BEGIN
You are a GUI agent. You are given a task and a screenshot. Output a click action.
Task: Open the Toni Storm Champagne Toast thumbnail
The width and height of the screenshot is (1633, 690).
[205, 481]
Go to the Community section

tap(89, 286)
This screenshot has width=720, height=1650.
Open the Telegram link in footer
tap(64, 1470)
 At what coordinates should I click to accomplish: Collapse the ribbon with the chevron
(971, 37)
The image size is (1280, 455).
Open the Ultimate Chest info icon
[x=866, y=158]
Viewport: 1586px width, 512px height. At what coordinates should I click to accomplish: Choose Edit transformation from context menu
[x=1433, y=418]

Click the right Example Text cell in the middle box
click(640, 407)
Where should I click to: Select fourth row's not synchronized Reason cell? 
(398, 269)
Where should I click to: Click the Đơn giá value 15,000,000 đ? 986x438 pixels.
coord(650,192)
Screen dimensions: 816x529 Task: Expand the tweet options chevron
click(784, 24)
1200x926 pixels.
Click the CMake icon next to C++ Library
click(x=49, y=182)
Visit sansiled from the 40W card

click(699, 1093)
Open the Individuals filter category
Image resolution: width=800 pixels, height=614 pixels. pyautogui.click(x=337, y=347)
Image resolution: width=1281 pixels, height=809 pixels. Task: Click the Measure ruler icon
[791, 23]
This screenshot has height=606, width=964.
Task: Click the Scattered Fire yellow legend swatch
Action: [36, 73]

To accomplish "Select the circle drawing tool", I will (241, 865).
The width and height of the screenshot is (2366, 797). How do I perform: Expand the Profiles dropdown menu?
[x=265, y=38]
END
Word for word, write out each entry shown above.

(Exercise response)
You are a GUI agent. You are given a task and a screenshot. Output a click action.
Task: Open the Toni Storm Champagne Toast thumbnail
The width and height of the screenshot is (1633, 690).
[205, 481]
Go to the Community section

tap(89, 286)
This screenshot has width=720, height=1650.
Open the Telegram link in footer
tap(64, 1470)
 At what coordinates should I click to accomplish: Collapse the ribbon with the chevron
(971, 37)
The image size is (1280, 455).
Open the Ultimate Chest info icon
[x=866, y=158]
Viewport: 1586px width, 512px height. At what coordinates should I click to accomplish: Choose Edit transformation from context menu
[x=1433, y=418]

Click the right Example Text cell in the middle box
click(640, 407)
Where should I click to: Select fourth row's not synchronized Reason cell? 
(398, 269)
Where should I click to: Click the Đơn giá value 15,000,000 đ? 986x438 pixels.
coord(650,192)
Screen dimensions: 816x529 Task: Expand the tweet options chevron
click(784, 24)
1200x926 pixels.
Click the CMake icon next to C++ Library
click(x=49, y=182)
Visit sansiled from the 40W card

click(699, 1093)
Open the Individuals filter category
Image resolution: width=800 pixels, height=614 pixels. pyautogui.click(x=337, y=347)
Image resolution: width=1281 pixels, height=809 pixels. Task: Click the Measure ruler icon
[791, 23]
This screenshot has height=606, width=964.
Task: Click the Scattered Fire yellow legend swatch
Action: [36, 73]

To accomplish "Select the circle drawing tool", I will (241, 865).
The width and height of the screenshot is (2366, 797). How do I perform: Expand the Profiles dropdown menu?
[x=265, y=38]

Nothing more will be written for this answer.